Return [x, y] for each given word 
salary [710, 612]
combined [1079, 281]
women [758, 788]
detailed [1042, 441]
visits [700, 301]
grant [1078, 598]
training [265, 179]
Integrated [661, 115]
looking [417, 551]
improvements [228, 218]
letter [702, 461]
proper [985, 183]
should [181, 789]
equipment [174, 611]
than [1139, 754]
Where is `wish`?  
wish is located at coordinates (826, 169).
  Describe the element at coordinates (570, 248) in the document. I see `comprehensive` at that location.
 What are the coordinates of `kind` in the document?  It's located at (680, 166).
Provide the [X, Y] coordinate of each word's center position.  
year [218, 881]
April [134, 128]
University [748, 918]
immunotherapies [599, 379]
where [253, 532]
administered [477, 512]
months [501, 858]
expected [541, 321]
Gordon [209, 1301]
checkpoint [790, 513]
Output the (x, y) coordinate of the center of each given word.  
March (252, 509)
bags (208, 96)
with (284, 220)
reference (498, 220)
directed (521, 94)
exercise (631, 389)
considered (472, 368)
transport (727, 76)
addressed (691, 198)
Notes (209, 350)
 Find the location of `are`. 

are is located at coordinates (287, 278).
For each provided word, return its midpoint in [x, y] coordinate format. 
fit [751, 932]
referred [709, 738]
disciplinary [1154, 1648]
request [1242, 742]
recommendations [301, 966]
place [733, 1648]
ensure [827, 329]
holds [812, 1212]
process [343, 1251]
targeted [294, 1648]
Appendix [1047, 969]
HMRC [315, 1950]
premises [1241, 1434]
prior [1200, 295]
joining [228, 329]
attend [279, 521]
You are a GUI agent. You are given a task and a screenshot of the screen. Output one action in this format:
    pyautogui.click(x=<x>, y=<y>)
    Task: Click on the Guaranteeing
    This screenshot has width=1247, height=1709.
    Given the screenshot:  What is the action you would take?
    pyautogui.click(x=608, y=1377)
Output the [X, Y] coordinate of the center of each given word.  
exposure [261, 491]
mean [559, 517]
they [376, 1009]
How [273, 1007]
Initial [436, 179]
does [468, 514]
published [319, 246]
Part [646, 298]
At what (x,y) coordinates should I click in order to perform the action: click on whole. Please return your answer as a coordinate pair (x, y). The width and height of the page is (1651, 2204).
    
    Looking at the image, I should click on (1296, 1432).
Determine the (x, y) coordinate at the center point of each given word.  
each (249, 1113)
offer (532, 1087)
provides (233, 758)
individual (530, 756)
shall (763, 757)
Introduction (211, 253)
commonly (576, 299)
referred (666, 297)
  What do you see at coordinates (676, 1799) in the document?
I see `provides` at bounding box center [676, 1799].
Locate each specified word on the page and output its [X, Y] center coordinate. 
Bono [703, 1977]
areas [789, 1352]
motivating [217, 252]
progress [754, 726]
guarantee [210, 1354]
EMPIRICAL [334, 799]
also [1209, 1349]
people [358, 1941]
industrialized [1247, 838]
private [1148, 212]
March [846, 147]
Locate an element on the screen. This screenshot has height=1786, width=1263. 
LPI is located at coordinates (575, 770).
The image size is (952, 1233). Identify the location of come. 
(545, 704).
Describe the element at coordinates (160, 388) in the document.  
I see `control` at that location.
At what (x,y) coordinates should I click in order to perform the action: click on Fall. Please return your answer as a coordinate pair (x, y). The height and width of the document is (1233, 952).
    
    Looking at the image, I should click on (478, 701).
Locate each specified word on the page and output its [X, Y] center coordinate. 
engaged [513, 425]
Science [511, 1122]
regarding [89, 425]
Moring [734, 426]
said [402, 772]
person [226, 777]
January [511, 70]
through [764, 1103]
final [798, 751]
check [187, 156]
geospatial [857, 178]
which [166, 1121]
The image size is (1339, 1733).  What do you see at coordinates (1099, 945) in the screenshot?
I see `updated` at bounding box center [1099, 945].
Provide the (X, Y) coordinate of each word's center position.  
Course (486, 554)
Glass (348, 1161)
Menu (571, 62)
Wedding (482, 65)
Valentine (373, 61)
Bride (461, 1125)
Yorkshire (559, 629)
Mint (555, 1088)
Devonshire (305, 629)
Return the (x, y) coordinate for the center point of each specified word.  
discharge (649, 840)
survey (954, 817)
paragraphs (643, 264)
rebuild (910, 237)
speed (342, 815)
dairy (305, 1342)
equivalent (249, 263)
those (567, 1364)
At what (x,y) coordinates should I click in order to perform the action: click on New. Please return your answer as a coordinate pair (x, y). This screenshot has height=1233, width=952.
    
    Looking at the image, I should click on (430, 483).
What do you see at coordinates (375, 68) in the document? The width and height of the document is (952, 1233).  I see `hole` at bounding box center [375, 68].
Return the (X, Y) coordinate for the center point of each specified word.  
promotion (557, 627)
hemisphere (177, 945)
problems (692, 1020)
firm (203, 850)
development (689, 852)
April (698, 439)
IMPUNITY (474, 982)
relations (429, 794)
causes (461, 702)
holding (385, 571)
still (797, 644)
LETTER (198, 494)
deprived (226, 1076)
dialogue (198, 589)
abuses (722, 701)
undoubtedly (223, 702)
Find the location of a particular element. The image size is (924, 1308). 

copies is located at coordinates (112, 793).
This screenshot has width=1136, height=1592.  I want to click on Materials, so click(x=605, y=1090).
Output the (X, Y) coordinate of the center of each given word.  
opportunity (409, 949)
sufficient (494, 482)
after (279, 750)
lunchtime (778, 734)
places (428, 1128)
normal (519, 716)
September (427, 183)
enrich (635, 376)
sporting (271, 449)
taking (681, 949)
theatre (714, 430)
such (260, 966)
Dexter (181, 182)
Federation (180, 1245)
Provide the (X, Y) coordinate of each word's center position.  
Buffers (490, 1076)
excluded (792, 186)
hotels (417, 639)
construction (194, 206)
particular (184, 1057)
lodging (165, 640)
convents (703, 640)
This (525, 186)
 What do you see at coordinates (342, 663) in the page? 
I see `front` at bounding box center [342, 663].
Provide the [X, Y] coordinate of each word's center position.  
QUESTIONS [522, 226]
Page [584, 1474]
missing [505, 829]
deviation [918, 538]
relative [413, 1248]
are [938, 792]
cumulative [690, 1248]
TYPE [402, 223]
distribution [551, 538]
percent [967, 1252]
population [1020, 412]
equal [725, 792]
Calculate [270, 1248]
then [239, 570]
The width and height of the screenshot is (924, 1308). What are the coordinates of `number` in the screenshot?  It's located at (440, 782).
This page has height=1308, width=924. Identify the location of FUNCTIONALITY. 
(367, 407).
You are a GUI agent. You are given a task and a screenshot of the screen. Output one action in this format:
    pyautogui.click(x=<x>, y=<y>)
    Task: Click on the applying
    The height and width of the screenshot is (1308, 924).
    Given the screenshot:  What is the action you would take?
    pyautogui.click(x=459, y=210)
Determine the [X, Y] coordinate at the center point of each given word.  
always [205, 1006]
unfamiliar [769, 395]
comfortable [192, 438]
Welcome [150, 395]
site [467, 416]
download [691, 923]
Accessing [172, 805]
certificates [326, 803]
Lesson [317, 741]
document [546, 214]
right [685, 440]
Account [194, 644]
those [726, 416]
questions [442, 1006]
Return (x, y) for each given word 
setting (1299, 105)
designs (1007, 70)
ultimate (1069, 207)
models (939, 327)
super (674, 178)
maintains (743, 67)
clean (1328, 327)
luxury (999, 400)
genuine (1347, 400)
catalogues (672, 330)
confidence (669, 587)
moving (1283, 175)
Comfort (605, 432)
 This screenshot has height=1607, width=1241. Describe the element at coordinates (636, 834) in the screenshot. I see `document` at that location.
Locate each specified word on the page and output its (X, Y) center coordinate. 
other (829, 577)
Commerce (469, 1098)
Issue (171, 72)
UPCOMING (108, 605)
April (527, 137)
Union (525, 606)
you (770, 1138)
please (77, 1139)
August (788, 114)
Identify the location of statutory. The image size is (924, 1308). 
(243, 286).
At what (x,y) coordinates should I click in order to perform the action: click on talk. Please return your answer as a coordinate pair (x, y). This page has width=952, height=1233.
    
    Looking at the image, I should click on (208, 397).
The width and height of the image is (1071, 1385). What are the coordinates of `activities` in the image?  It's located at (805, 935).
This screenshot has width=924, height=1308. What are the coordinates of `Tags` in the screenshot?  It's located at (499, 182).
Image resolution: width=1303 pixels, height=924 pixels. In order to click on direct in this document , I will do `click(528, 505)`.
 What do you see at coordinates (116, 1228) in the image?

:: Written task ::
Could you repeat the items above word for word, starting at the line that contains "Introduction (211, 253)" and ending with the line that contains "Devonshire (305, 629)"?

:: Answer to this exercise ::
Introduction (211, 253)
commonly (576, 299)
referred (666, 297)
  What do you see at coordinates (676, 1799) in the document?
I see `provides` at bounding box center [676, 1799].
Locate each specified word on the page and output its [X, Y] center coordinate. 
Bono [703, 1977]
areas [789, 1352]
motivating [217, 252]
progress [754, 726]
guarantee [210, 1354]
EMPIRICAL [334, 799]
also [1209, 1349]
people [358, 1941]
industrialized [1247, 838]
private [1148, 212]
March [846, 147]
Locate an element on the screen. This screenshot has height=1786, width=1263. 
LPI is located at coordinates (575, 770).
The image size is (952, 1233). Identify the location of come. 
(545, 704).
Describe the element at coordinates (160, 388) in the document.  
I see `control` at that location.
At what (x,y) coordinates should I click in order to perform the action: click on Fall. Please return your answer as a coordinate pair (x, y). The height and width of the document is (1233, 952).
    
    Looking at the image, I should click on (478, 701).
Locate each specified word on the page and output its [X, Y] center coordinate. 
engaged [513, 425]
Science [511, 1122]
regarding [89, 425]
Moring [734, 426]
said [402, 772]
person [226, 777]
January [511, 70]
through [764, 1103]
final [798, 751]
check [187, 156]
geospatial [857, 178]
which [166, 1121]
The image size is (1339, 1733).  What do you see at coordinates (1099, 945) in the screenshot?
I see `updated` at bounding box center [1099, 945].
Provide the (X, Y) coordinate of each word's center position.  
Course (486, 554)
Glass (348, 1161)
Menu (571, 62)
Wedding (482, 65)
Valentine (373, 61)
Bride (461, 1125)
Yorkshire (559, 629)
Mint (555, 1088)
Devonshire (305, 629)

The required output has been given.